Lors de l’assemblée annuelle des actionnaires de Tesla, tenue le 6 novembre 2025, Elon Musk a affirmé que Neuralinkpourrait un jour capturer l’état mental d’un être humain et le transférer dans un robot humanoïde Optimus. Le PDG de Tesla et fondateur de Neuralink a estimé cette perspective commercialement viable dans un délai de vingt ans.

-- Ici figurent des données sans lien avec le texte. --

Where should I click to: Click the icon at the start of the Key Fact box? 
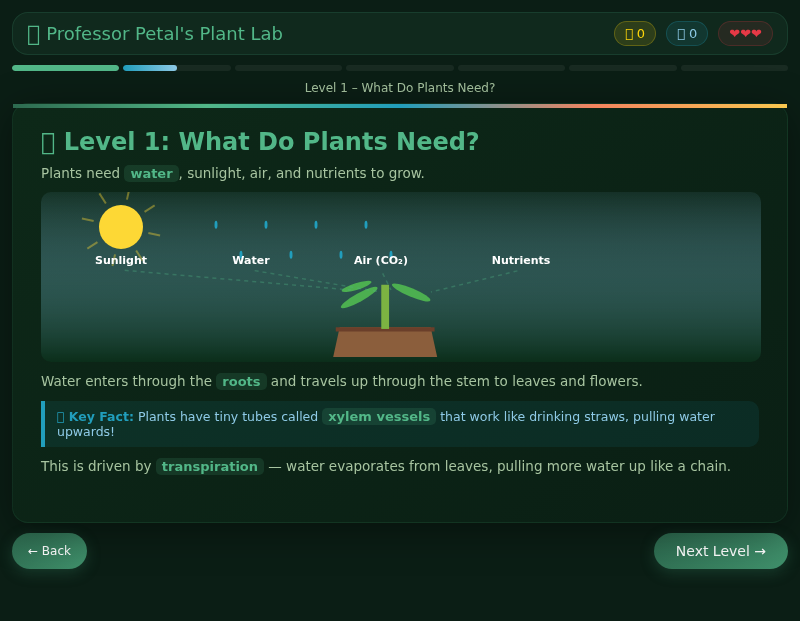pos(60,416)
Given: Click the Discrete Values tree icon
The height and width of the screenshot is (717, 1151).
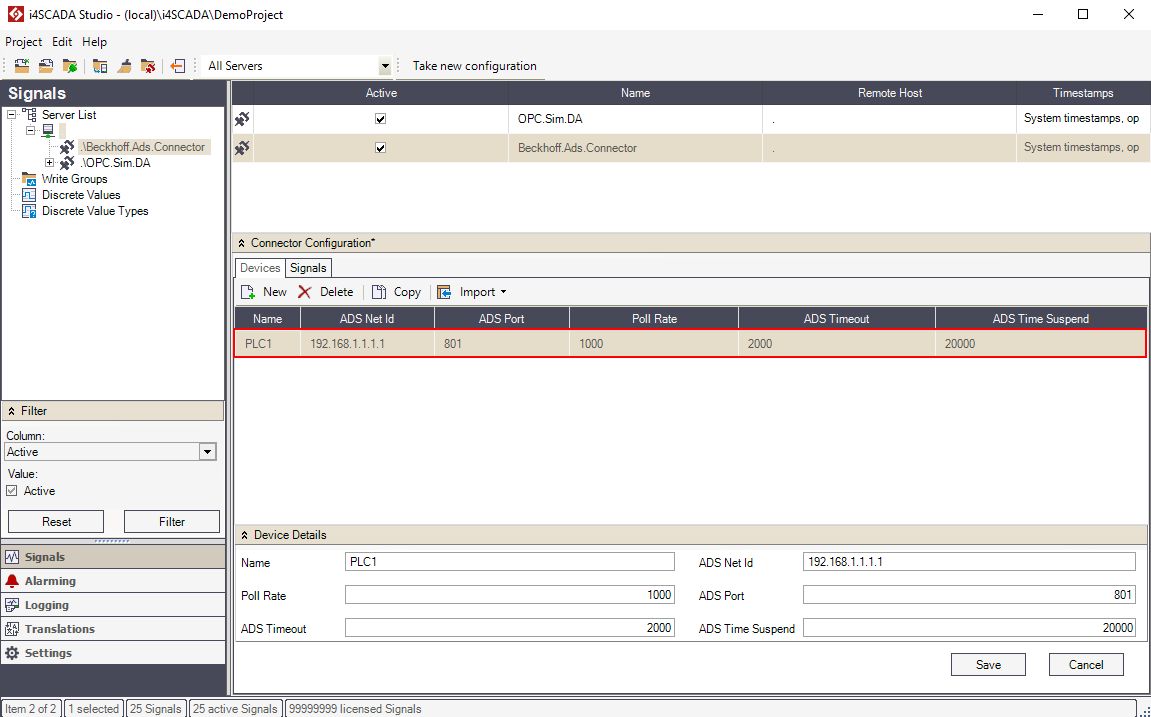Looking at the screenshot, I should point(28,195).
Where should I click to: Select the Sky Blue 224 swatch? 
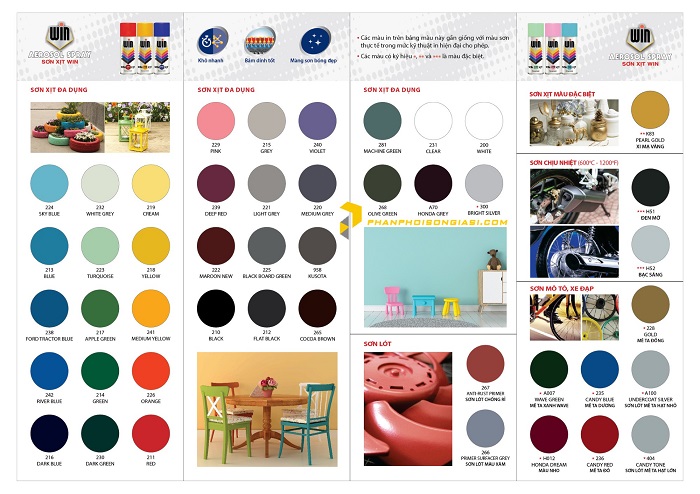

La déclaration fait suite à une question d’un actionnaire sur la capacité du robot Optimus à héberger une conscience humaine. Musk a répondu qu’un « instantané approximatif » du cerveau pourrait être capturé par l’implant Neuralink, puis instancié dans un corps robotique — une trajectoire qu’il a lui-même qualifiée de « transfert esprit-robot ». Ces propos prolongent des déclarations formulées dès mars 2024, lors de l’Abundance Summit organisé par Peter Diamandis, où Musk avait évoqué la possibilité de « sauvegarder son état cérébral sur un disque dur » pour le restaurer ultérieurement dans un corps biologique ou mécanique.

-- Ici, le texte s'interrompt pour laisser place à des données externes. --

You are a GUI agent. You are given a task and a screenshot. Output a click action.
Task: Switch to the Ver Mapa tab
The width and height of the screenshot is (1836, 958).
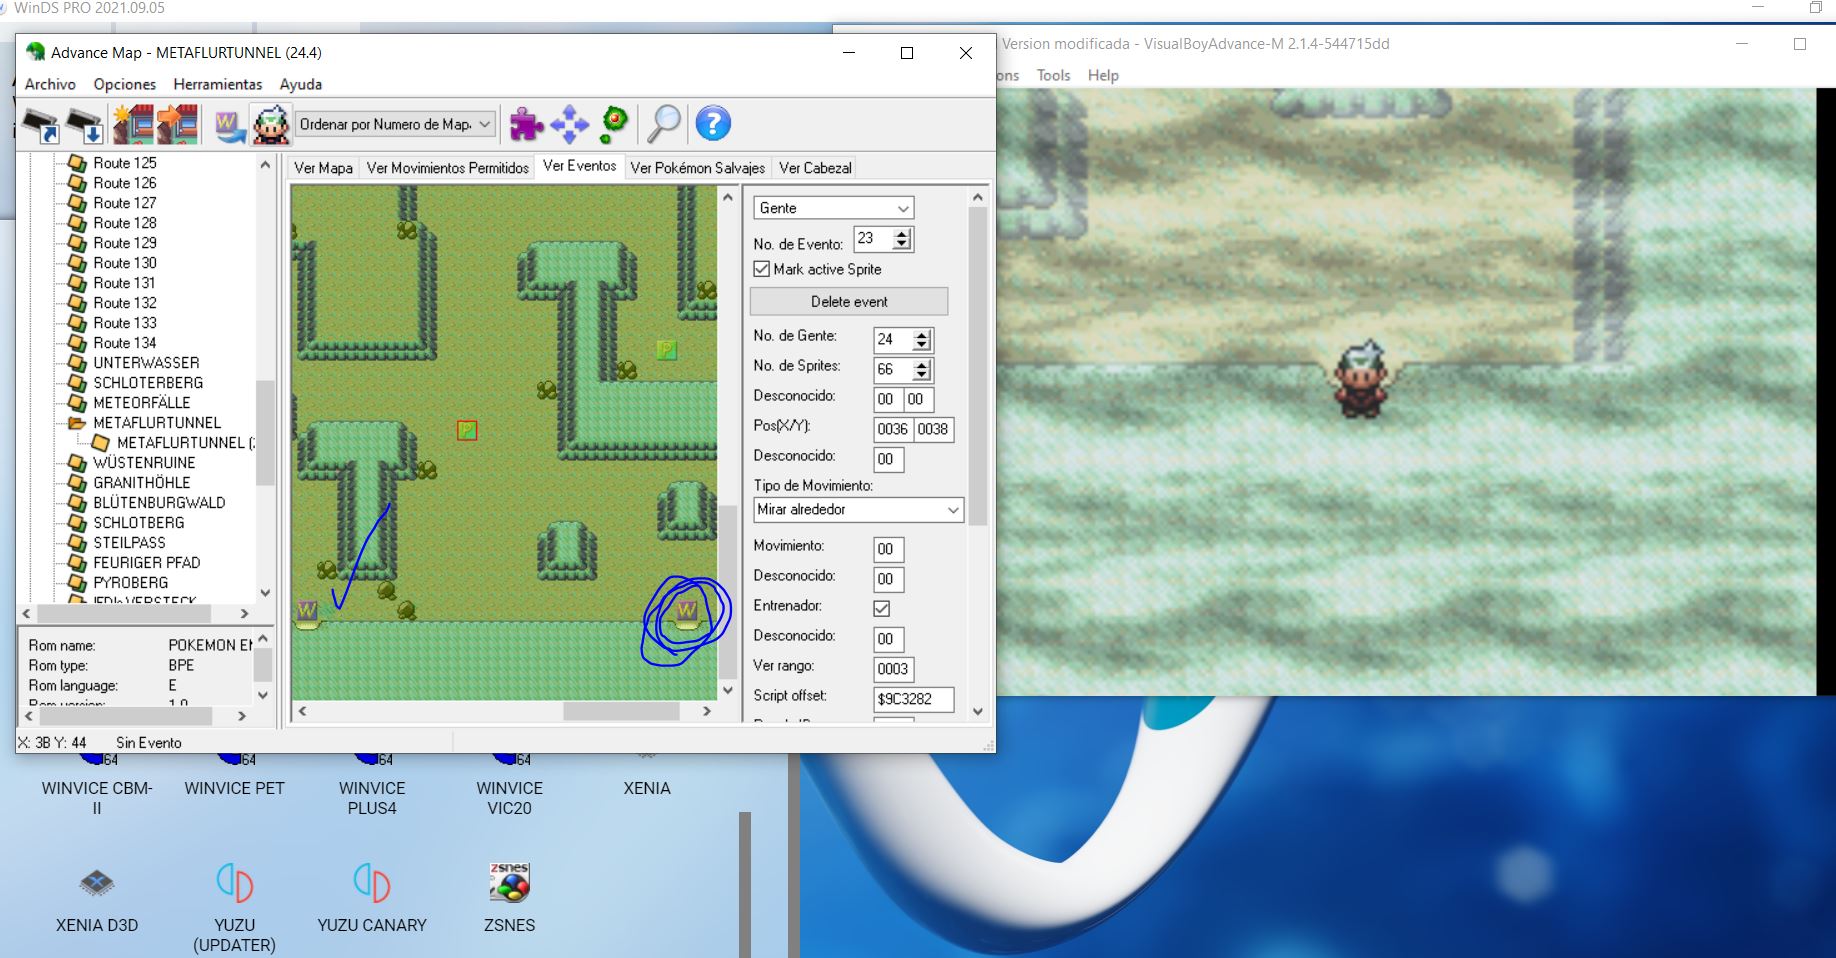click(323, 168)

Une technologie encore limitée aux applications médicales
L’état actuel de Neuralink est très éloigné de ces projections. Lors de la présentation publique de l’entreprise en juin 2025, Musk a rappelé que le dispositif N1 vise avant tout à augmenter la bande passante entre le cerveau humain et les machines. À cette date, sept patients étaient implantés dans le cadre d’essais cliniques autorisés par la FDA américaine, leur permettant de contrôler un ordinateur ou un téléphone par la pensée. L’entreprise a obtenu des autorisations d’essais supplémentaires au Canada, au Royaume-Uni et aux Émirats arabes unis, et prévoyait d’implanter entre vingt et trente patients supplémentaires d’ici fin 2025.

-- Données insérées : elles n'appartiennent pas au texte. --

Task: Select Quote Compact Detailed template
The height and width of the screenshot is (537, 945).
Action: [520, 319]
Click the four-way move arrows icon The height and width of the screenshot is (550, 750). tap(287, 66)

Les neuroscientifiques tempèrent les ambitions
La communauté scientifique accueille ces perspectives avec scepticisme. Le neuroscientifique Miguel Nicolelis a qualifié la promesse du transfert mental de « mauvaise science-fiction » dans un entretien accordé après l’assemblée Tesla. La philosophe Susan Schneider, spécialiste des questions de conscience artificielle, soulève une objection fondamentale : une copie numérique d’un cerveau, même comportementalement identique à l’original, constituerait une entité nouvelle — et non la continuation du même individu. Sur le plan technique, les chercheurs identifient plusieurs obstacles non résolus, notamment la conception de capteurs biocompatibles capables de couvrir des millions de neurones simultanément et le traitement en temps réel des volumes de données correspondants.
Neuralink doit encore finaliser la conception de son implant avant de pouvoir lancer un essai pivot impliquant entre vingt et quarante patients — étape préalable obligatoire à toute demande d’autorisation de commercialisation auprès de la FDA, selon le MIT Technology Review.